He started calling two weeks ago and first found one at McKenna’s Huntington Beach dealership, but he was put off by the $21,868 quote the salesman faxed to his office.

McKenna insists that the quote wasn’t a case of price gouging. The salesman, he says, failed to inform Bregante that the car was specially equipped by the dealer with custom wheels and tires, a compact disc player and other options.

After a dozen more calls, Bregante hit pay dirt at Volkswagen of Woodland Hills, where a red Beetle had just come in and been turned down by the two dozen people on the dealership’s waiting list. The car was selling for $16,680.

“I told them I’d pay $1,000 more than that if they’d agree to hold it till I could get there,” Bregante said. Then, to make sure he had a deal, Bregante gave the salesman his credit card number over the phone and told him to charge the entire purchase price.

Advertisement

“We love it,” he said Friday. “It draws a crowd whenever we stop. My wife told me she’s met more people in the last four days than in the four years before that.”

Craig Sanders, general sales manager at Timmons Volkswagen in Long Beach, says two of the five new Beetles his store has received so far were turned down by customers on the waiting list. But they were snapped up within minutes--one by a man who drove by as the Bug was rolled into the showroom and one by a Big Bear resident who was calling dealers from his car phone as he scoured the Southland.

Data lines ▸
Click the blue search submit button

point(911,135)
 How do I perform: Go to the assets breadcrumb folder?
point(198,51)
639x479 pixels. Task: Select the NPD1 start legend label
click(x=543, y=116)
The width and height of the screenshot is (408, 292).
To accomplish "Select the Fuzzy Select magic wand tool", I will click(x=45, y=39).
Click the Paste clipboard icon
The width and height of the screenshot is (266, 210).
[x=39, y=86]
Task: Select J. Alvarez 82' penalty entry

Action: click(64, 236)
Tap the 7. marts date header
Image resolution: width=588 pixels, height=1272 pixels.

--

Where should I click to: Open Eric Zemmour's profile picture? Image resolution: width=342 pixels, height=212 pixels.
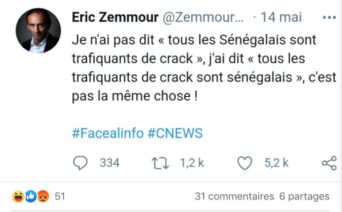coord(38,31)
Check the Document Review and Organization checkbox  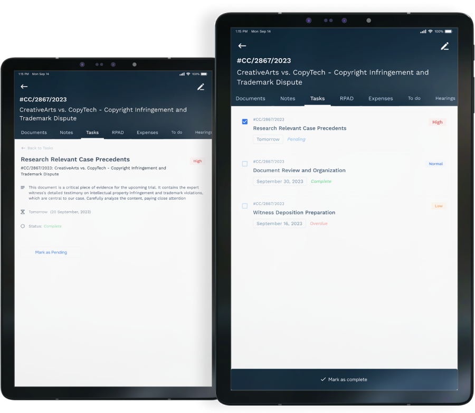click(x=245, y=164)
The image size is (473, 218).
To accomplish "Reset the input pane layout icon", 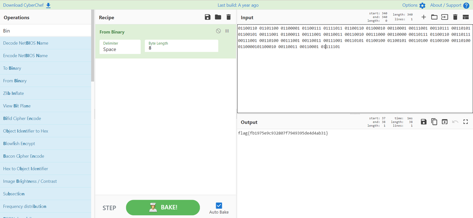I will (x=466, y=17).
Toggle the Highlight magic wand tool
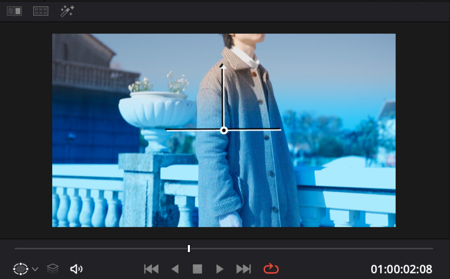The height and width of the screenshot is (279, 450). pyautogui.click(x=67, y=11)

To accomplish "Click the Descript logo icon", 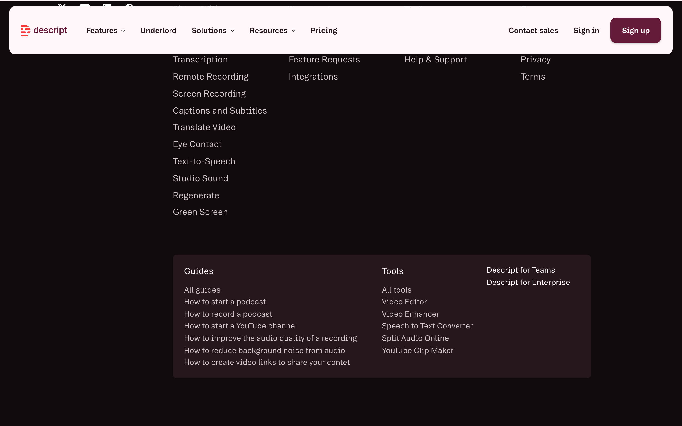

---

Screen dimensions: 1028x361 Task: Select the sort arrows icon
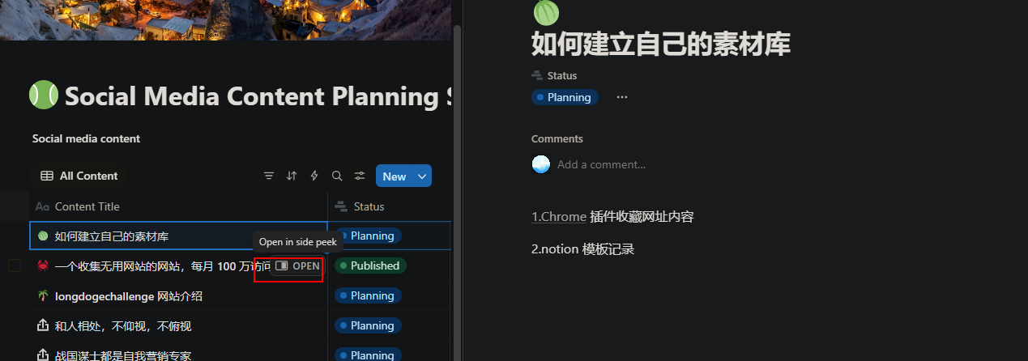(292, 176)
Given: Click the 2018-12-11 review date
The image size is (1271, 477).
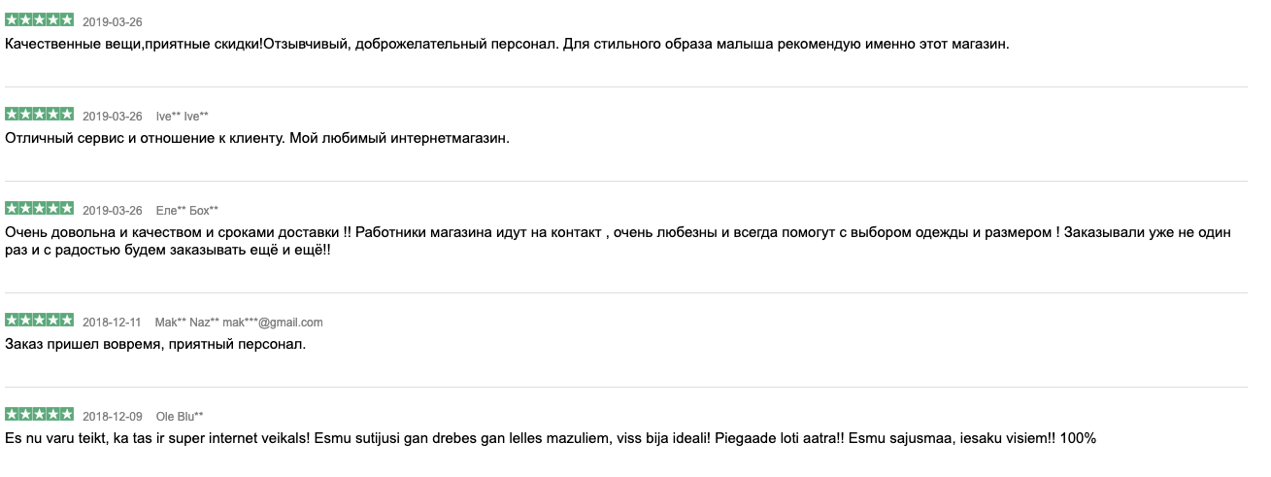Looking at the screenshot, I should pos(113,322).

Your goal ▸
Resume the article about buyers hunting for the new Volkswagen Beetle, starting after its last sentence. None of the data is needed here.

Answer to this problem ▸
Sanders and other dealers said most of the customers on their waiting lists want colors, such as silver and yellow, that the factory hasn’t rolled out yet. Because the profit margin on the cars is small, many dealers are taking advantage of the demand by equipping the cars with highly profitable accessories like compact disc players and spray-on paint and fabric protector. The accessories typically add from $700 to $1,500 to the sticker price.

Some of the priciest Bugs in Southern California apparently are at McKenna’s dealerships, although the dealer also sells more modestly priced Bugs than the $21,868 model he offered Bregante.

“We have to accessorize to make money on a car we can’t sell in volume,” says McKenna, who also sells Porsches and BMWs. “But we are giving customers value for their money.”